At the 2023 USA Racquetball National Doubles Championships Bredenbeck and Sam Bredenbeck lost in the semi-finals to Daniel De La Rosa and Alejandro Landa, 12–10, 6–11, 11–7, 10–12, 11–2. In mixed doubles, he and Janel Tisinger-Ledkins lost to Adam Manilla and Erika Manilla, 8–11, 11–8, 11–3, 7–11, 11–2, in the quarterfinals.

Bredenbeck was 3rd at the 2023 USA Racquetball National Singles Championship, as he lost to Adam Manilla in the semi-finals, 2–11, 11–8, 12–10, 11–2, but then defeated Alejandro Landa, 11–8, 11–6, 8–11, 11–8, in the 3rd place match.

Bredenbeck was in four finals on the IRT in 2023, and won his second IRT title in April, when he defeated Daniel De La Rosa, 15–8, 6–15, 11–6, in the semi-finals, and Conrrado Moscoso, 15–12, 15–11, in the final, to capture the 2023 SoCal Open in Canoga Park, California. He finished No. 3 on the IRT in 2023, a career high.

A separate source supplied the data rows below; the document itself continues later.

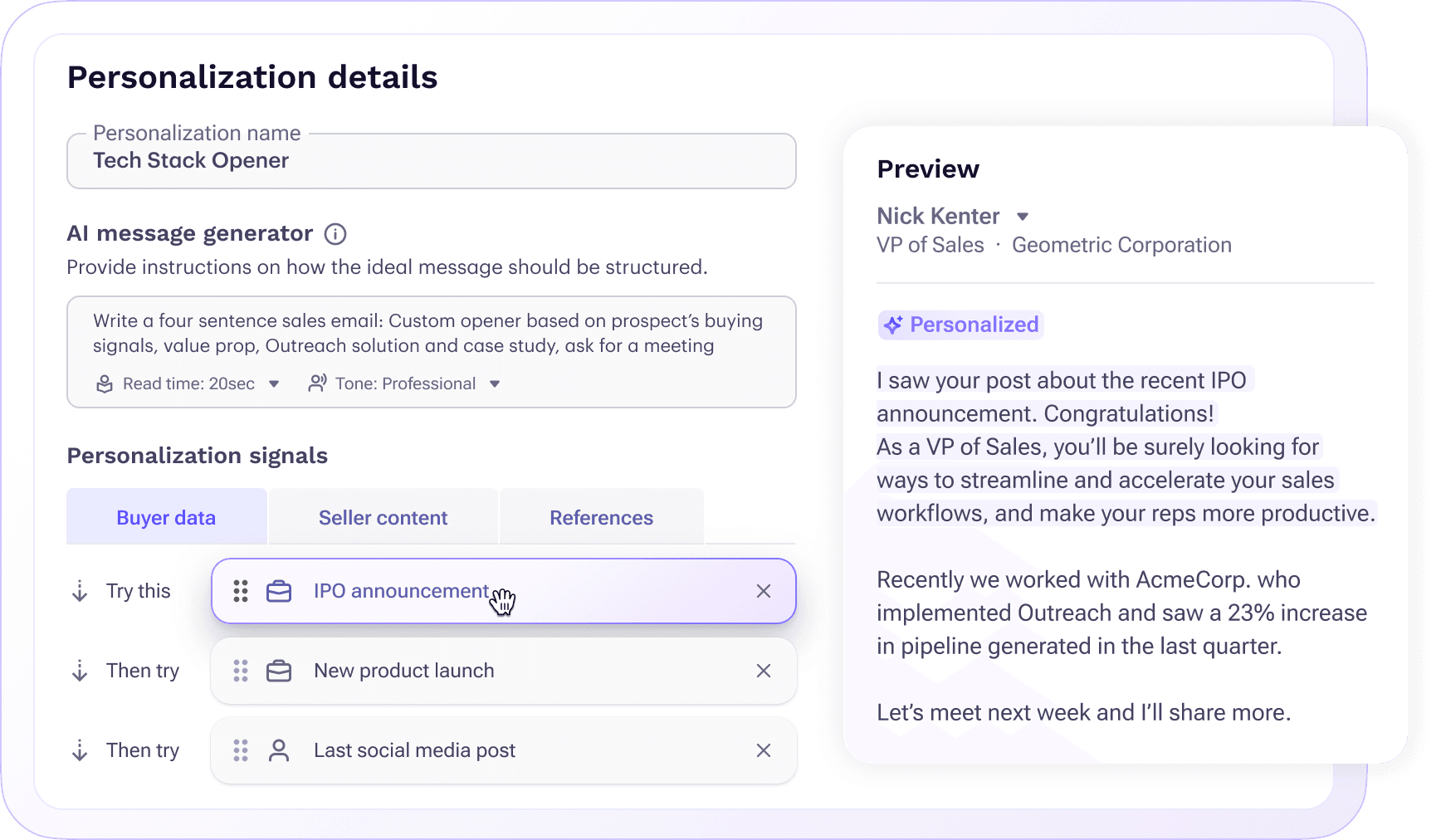1441x840 pixels.
Task: Remove the New product launch signal
Action: [x=764, y=671]
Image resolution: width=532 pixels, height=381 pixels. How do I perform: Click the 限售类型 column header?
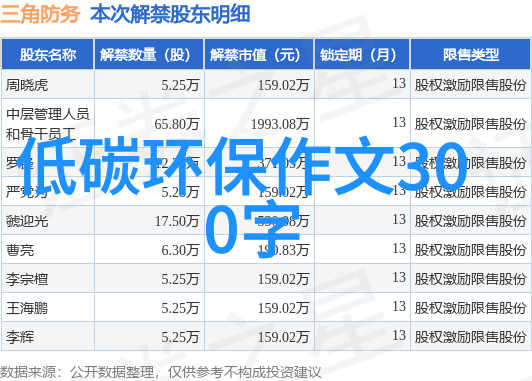click(471, 54)
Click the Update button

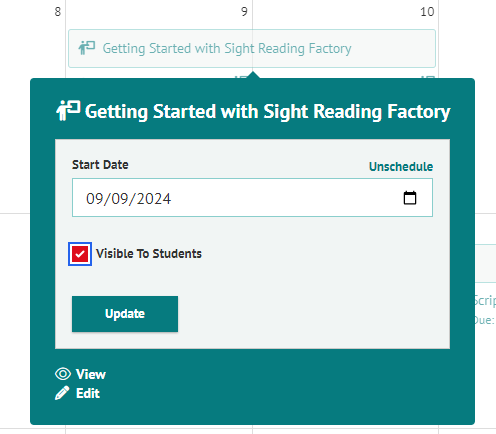(x=125, y=314)
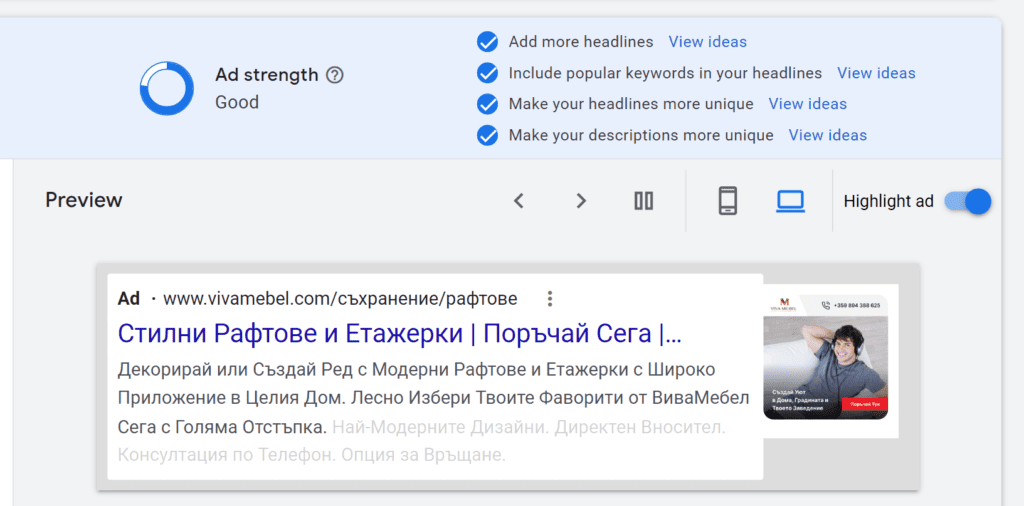Switch to desktop laptop preview
This screenshot has height=506, width=1024.
(790, 201)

Playing at the 2024 Pan American Racquetball Championships in Guatemala City, Bredenbeck won three medals. He got bronze in both Men's Singles and Men's Doubles with his brother Sam Bredenbeck, and silver in the Men's Team event with Sam, and Charlie Pratt.

Bredenbeck competed at the 2025 World Games in Chengdu, China, playing singles and mixed doubles with Naomi Ros. He and Ros won gold in mixed doubles, defeating Argentina's Diego Garcia and Maria Jose Vargas in the final, 11-7, 11-9, 11-6. They advanced to the final with a win over Canadians Coby Iwaasa and Frédérique Lambert in the semi-finals, 9-11, 11-5, 8-11, 11-9, 11–9. In singles, Bredenbeck lost to Guatemala's Edwin Galicia, 11-9, 9-11, 11-7, 11-6, in the quarterfinals.

==Career summary==

Bredenbeck has won twice on the International Racquetball Tour and played for the US at the Pan American Games, World Championships, World Games, as well as the Pan American Championships.

===Career record===
This table lists Bredenbeck's results across annual events.

| Event | 2012 | 2013 | 2014 | 2015 | 2016 | 2017 | 2018 | 2019 | 2020 | 2021 | 2022 | 2023 |
| USAR National Singles | - | - | W | W | SF | QF | QF | W | - | SF | SF | 3rd |
| USAR National Doubles | - | - | 4th | 4th | W | QF | 3rd | F | F | F | F | SF |
| US Open | 64 | 32 | 32 | 16 | QF | 16 | 16 | 16 | P | 16 | QF | - |
| US Open Doubles | - | - | 16 | F | SF | QF | SF | 16 | P | 16 | F | - |
| IRT Ranking | - | 86 | 37 | 29 | 13 | 16 | 14 | 12 | 10 | 9 | 7 | 3 |
| WRT Ranking | - | - | 3 | 2 | 7 | 4 | 1 | - | - | - | - | - |

Note: W = winner, F = finalist, SF = semi-finalist, QF = quarterfinalist, 16 = Round of 16. P = Cancellation due to COVID-19 pandemic.

== Personal life ==

Bredenbeck is the oldest son of Karen and William, and he graduated from Colorado State University – Pueblo in 2013. His brother Sam is also an elite racquetball player. Together the brothers created Odisi Apparel.

He's a member of the Minnesota Racquetball Association Board of Directors, and is an Athlete Representative on the USA Racquetball Board of Directors.